[PATCH -rt, RFC] rid rcu_read_lock() and _unlock() of common-case memory barriers

All of lore.kernel.org
 help / color / mirror / Atom feed

From: "Paul E. McKenney" <paulmck@us.ibm.com>
To: linux-kernel@vger.kernel.org
Subject: [PATCH -rt, RFC] rid rcu_read_lock() and _unlock() of common-case memory barriers
Date: Mon, 27 Mar 2006 00:07:41 -0800	[thread overview]
Message-ID: <20060327080741.GA8150@us.ibm.com> (raw)

Hello!

Another step towards lighter-weight rcu_read_lock() and rcu_read_unlock()
for PREEMPT_RCU.  Removes both atomic operations and memory barriers in
the common case.  Further work in progress to remove them in -all- cases,
so probably not worth applying this one.

This patch relies on the fact that only the first and last RCU read-side
critical sections really need the memory barriers.  This means that the
memory barriers can be associated with grace-period detection rather
than with RCU read-side critical sections, which is a win in the usual
case where there are far more RCU read-side critical sections than there
are grace periods.

Signed-off-by: <paulmck@us.ibm.com>

 include/linux/sched.h |    1 
 kernel/rcupreempt.c   |  114 ++++++++++++++++++++++++++++++++++++++++++++++----
 2 files changed, 107 insertions(+), 8 deletions(-)

▶ Written request 1
Which lines of the rows below contain the word "accomplish"? List every one of them in full.

▶ Excerpted records
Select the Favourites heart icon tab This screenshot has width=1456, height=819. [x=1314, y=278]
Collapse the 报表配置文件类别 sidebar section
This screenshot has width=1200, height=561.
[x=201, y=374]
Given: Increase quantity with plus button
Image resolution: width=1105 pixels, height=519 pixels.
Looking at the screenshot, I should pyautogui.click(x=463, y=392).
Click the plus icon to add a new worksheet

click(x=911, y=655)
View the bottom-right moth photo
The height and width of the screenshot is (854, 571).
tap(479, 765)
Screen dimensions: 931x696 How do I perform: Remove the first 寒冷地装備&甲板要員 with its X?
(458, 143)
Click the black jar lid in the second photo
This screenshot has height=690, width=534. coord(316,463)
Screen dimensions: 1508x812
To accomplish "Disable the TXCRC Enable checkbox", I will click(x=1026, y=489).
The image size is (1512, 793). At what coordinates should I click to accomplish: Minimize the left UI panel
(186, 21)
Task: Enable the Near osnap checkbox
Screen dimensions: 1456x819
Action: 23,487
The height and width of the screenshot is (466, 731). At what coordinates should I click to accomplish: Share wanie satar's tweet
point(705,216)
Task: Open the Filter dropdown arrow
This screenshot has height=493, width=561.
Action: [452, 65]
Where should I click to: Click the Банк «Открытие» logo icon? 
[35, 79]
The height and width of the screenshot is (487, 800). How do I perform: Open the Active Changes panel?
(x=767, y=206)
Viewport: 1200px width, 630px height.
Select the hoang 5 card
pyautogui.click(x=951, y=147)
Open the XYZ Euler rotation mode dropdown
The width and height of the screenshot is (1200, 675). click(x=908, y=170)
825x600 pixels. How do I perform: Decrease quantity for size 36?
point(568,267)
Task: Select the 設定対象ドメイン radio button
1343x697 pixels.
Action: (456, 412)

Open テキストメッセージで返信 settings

▶ Written request 2
Could you restate, word for word, the part of the RCU patch message that opens with the words containing "All of lore.kernel.org" and closes with "Message-ID: <20060327080741.GA8150@us.ibm.com> (raw)"?

▶ Full answer 1
To accomplish "Disable the TXCRC Enable checkbox", I will click(x=1026, y=489).
The image size is (1512, 793). At what coordinates should I click to accomplish: Minimize the left UI panel
The height and width of the screenshot is (466, 731). At what coordinates should I click to accomplish: Share wanie satar's tweet

▶ Full answer 2
All of lore.kernel.org
 help / color / mirror / Atom feed

From: "Paul E. McKenney" <paulmck@us.ibm.com>
To: linux-kernel@vger.kernel.org
Subject: [PATCH -rt, RFC] rid rcu_read_lock() and _unlock() of common-case memory barriers
Date: Mon, 27 Mar 2006 00:07:41 -0800	[thread overview]
Message-ID: <20060327080741.GA8150@us.ibm.com> (raw)